Methodological shortcomings often compromise investigations into the effects of primary somatostatin-analog treatment on tumor size in acromegaly. There are also limited data for the long-acting lanreotide formulation.
The aim of the study was to better characterize the effects of primary lanreotide Autogel treatment on tumor size in patients with GH-secreting macroadenomas.
Treatment-naïve acromegalic patients with GH-secreting macroadenomas participated in the study.
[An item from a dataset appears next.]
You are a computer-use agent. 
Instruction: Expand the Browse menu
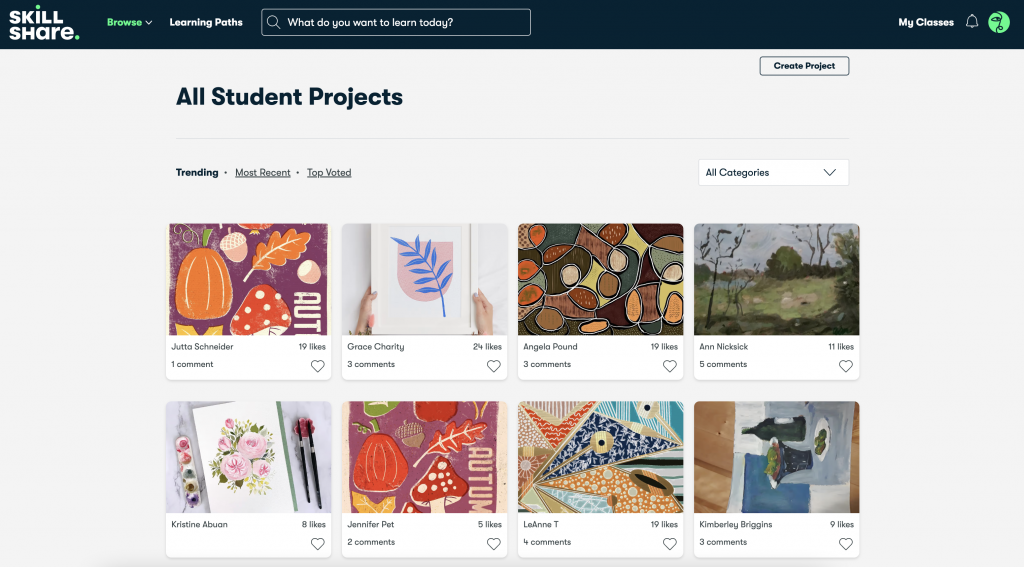pyautogui.click(x=129, y=22)
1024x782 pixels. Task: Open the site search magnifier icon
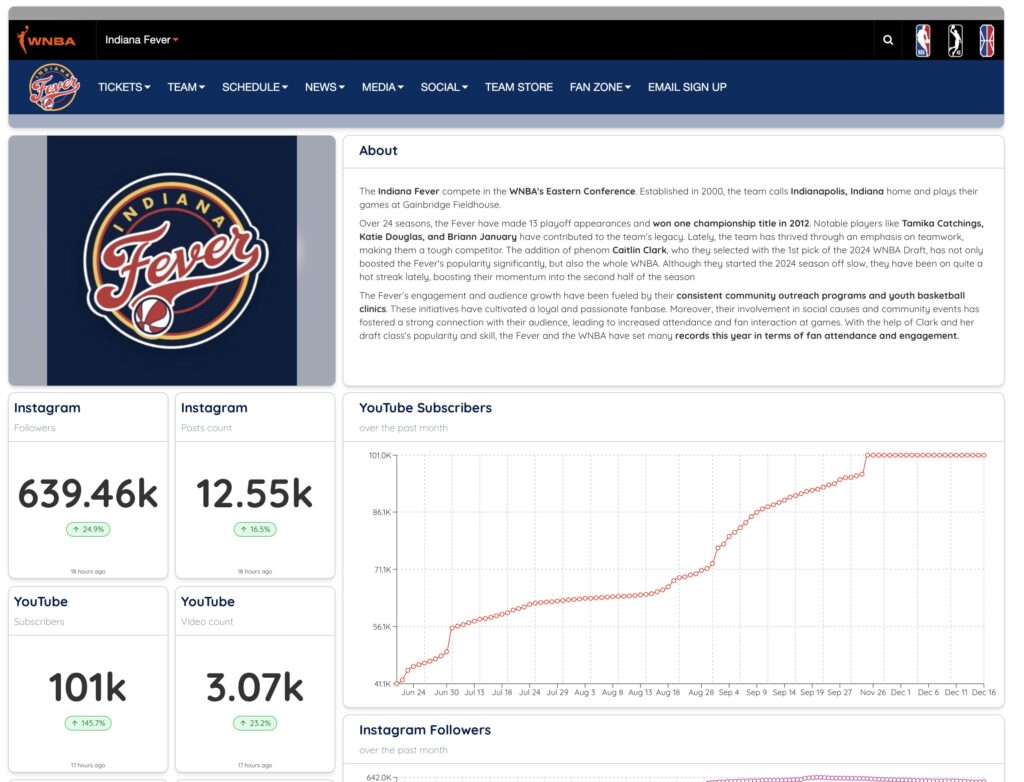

The primary endpoint was the proportion of patients with clinically significant (≥20%) tumor volume reduction (TVR) at week 48/last post-baseline value available using central assessments from three readers. The null hypothesis ( H 0) for the primary endpoint was that the proportion with TVR was ≤55%. Secondary endpoints included: TVR at other time points, GH and IGF-1, acromegalic symptoms, quality of life (QoL), and safety.
Sixty-four of 90 (71.1%) patients completed the study. Clinically significant TVR at 48 weeks/last post-baseline value available was achieved by 62.9% (95% confidence interval, 52.0, 72.9) of 89 patients in the primary analysis (intention-to-treat population; H 0 not rejected) and 71.9–75.3% in sensitivity (n = 89) and secondary analyses (n = 63) ( H 0 rejected). At 12 weeks, 54.1% had clinically significant TVR. Early and sustained improvements also occurred in GH and IGF-1, acromegalic symptoms, and QoL. No patients withdrew due to gastrointestinal intolerance.